◆ Directions:
Among the entries below, how many lines have the word "will"? Answer only with the number.

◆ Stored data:
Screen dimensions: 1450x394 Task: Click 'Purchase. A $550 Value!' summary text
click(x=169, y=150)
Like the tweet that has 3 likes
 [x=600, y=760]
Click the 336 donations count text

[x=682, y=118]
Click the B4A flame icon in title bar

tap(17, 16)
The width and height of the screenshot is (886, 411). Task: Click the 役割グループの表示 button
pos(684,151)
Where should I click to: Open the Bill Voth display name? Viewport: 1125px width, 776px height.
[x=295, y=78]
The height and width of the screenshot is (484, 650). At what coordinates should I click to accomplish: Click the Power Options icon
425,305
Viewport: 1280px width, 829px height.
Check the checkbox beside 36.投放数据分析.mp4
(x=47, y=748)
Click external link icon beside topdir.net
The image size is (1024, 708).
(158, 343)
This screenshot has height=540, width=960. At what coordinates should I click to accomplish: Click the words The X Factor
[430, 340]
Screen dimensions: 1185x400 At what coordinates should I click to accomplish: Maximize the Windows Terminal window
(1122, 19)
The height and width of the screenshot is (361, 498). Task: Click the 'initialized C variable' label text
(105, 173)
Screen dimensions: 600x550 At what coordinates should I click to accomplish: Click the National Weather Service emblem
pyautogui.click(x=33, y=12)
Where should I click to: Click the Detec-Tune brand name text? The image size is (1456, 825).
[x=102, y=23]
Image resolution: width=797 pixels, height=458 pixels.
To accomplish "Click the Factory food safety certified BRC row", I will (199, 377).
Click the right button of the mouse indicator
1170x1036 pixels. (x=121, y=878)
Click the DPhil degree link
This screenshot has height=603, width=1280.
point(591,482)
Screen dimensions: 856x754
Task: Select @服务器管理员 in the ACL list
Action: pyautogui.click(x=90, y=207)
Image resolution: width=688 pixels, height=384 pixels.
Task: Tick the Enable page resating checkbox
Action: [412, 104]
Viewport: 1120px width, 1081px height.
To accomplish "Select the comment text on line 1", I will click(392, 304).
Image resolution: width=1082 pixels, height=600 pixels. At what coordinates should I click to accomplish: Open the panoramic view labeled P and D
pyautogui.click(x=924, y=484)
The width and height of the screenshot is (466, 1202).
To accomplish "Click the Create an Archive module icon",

◆ Answer box:
2